(Stored data entries)
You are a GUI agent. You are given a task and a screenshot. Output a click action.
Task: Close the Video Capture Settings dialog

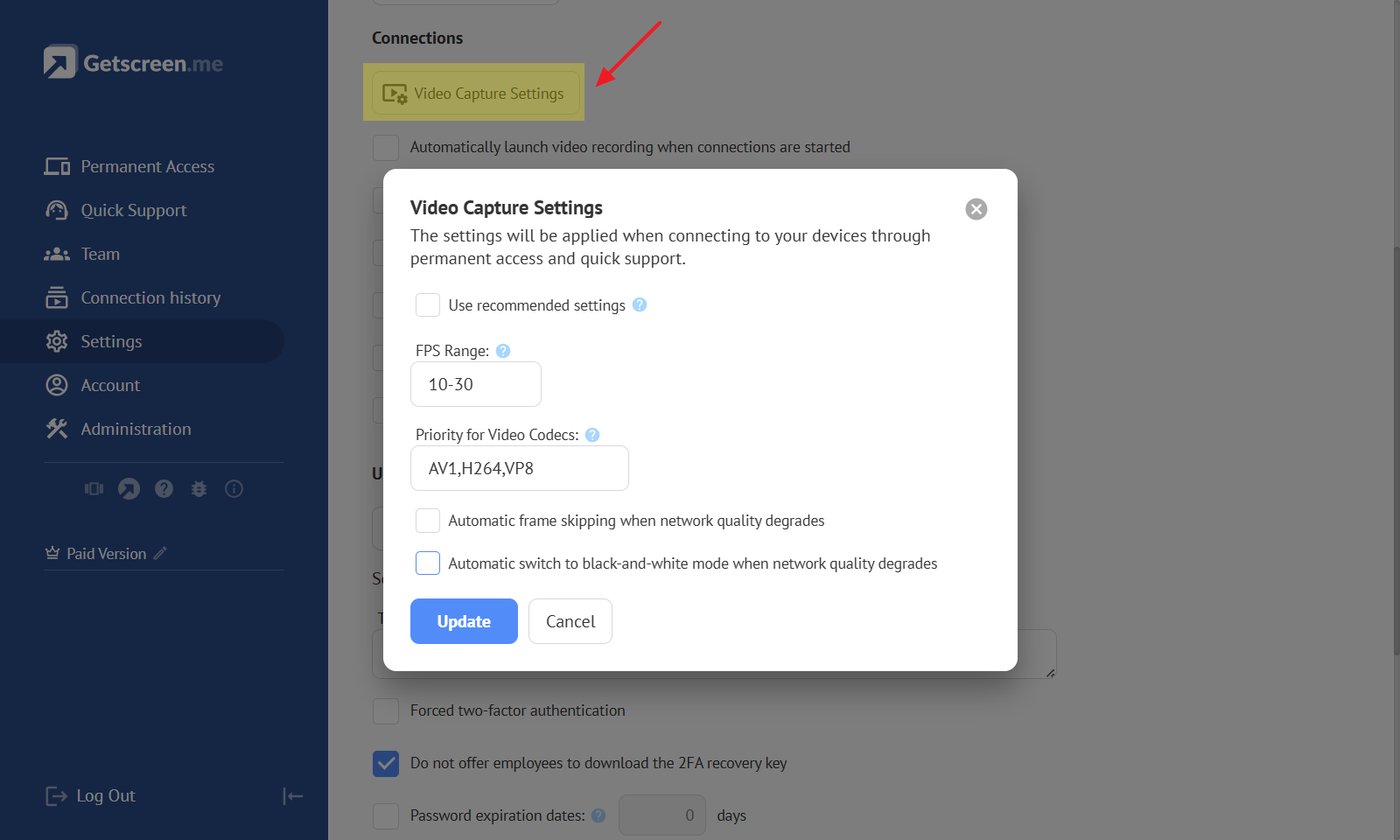pyautogui.click(x=976, y=209)
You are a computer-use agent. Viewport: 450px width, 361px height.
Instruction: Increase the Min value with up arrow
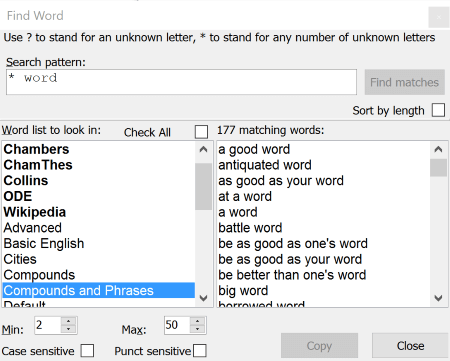tap(68, 321)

TASK ITEM: No pictures should appear in the copy. Print exactly the lines above from the line containing "You are a computer-use" through the last line of the data.

ANSWER TO THE EXERCISE:
You are a computer-use agent. Viewport: 450px width, 361px height.
Instruction: Increase the Min value with up arrow
tap(68, 321)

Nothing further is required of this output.